• **DATA FOR THE TASK**:
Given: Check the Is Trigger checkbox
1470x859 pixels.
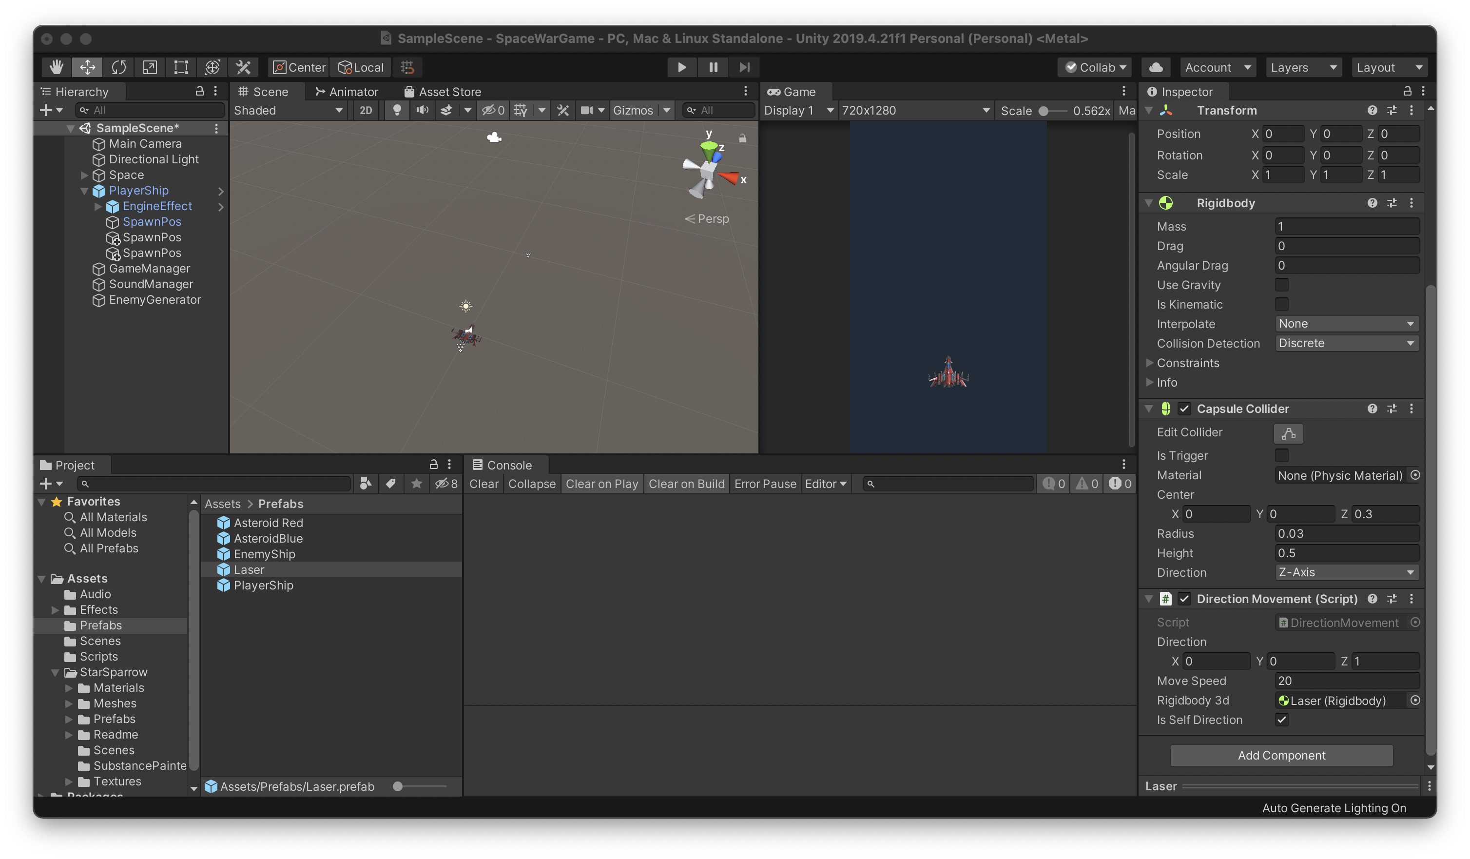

* * *

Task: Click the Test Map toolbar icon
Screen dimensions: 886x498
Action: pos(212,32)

• **WRITTEN TASK**:
Return the data from the line containing "Given: Check the Is Trigger checkbox" through the line containing "1470x859 pixels.", reproducing every line identically.

• **CORRECT RESULT**:
Given: Check the Is Trigger checkbox
1470x859 pixels.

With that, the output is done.